◆ **TAREFAS A CUMPRIR**
**a)** Quais expressões de tempo construídas com o verbo "haver" aparecem no texto sobre a religião como estigma no Brasil?
**b)** Prossiga o texto sobre a religião como estigma no Brasil a partir da última frase apresentada.

◆ **TRECHO DA PÁGINA**
※

Há pouco tempo, escrevi
um texto no qual trabalhei o fato de que a religião começou a ser considerada
como um estigma no Brasil, ao menos na esfera pública e em ambientes
acadêmicos. Para desqualificar uma ideia basta dizer que aquele que a defende o
faz por motivos religiosos.
Quando escrevi o texto
já previa algumas críticas e elas vieram. Uma delas, que acho bastante
coerente, é que minha argumentação era um tanto quanto sensacionalista, afinal
a maioria absoluta dos brasileiros se declara cristã e não é possível que algo
a que adere a maior parte da população seja alvo de discriminação.
Respondi a essa crítica
dizendo que me referia a certas esferas e não ao todo do Brasil. Disse também
que as estatísticas não revelam tudo. De qualquer maneira, fiquei insatisfeito
com minha resposta e esta insatisfação me moveu a escrever este texto.
Para sustentar meu
ponto de vista, quero contar um caso que me ocorreu há pouco mais de um ano. Há
cerca de dois anos atrás nasceu o Pedro, filho de um casal de amigos muito
queridos. Eu e minha esposa tivemos a honra de sermos convidados para
padrinhos.

※

◆ **DADOS FORNECIDOS**
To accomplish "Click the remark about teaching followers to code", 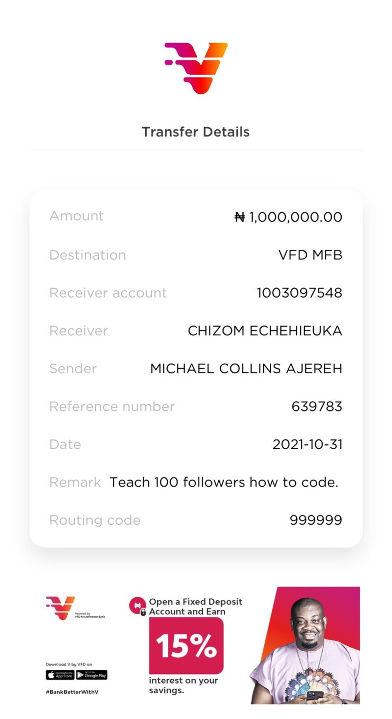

※

◆ **RESPOSTAS DAS TAREFAS**
**a)**
- Há pouco tempo
- há pouco mais de um ano
- Há cerca de dois anos atrás

**b)**
Como muitos sabem a
Igreja no Brasil exige que os padrinhos passem por uma pequena preparação antes
de assumirem um compromisso tão sério. Pois bem, vi a data que estava marcada a
preparação e percebi que não poderia comparecer porque, na época, dava aulas à noite. Informei-me sobre
as possibilidades e vi que em uma paróquia vizinha havia um horário compatível
com minha rotina de trabalho.
No dia da preparação
estávamos presentes eu e mais dois casais. Quem daria a palestra era uma freira
muito jovem e simpática. Ela começou falando sobre a importância da fé dos pais
e padrinhos e em certo ponto perguntou: qual é a frequência de vocês na missa?
Ouvindo as respostas fiquei surpreso. Todos disseram: uma vez por mês. Percebi
que as pessoas ali reunidas não tinham frequência nenhuma na Igreja, mas não
queriam dizer isso na frente da freira, por medo da reação. Vai que ela proíbe
o batizado! De qualquer maneira, a mentira foi meio mal contada. Se dissessem “de
vez quando” seria melhor...
Resolvi relatar essa
situação para dizer que a postura dos casais presentes naquela preparação
corresponde à da maior parte daqueles que de tempos em tempo se declaram
católicos nos censos ou em conversas sobre religião.
Este tipo de católico
não sofre nenhum tipo de veto. Não apenas porque é maioria, mas porque na
verdade, dele se pode dizer que não é nada. Não assume posições, não possui um
credo ao qual dá assentimento, não busca viver a partir de uma moral baseada no
Evangelho.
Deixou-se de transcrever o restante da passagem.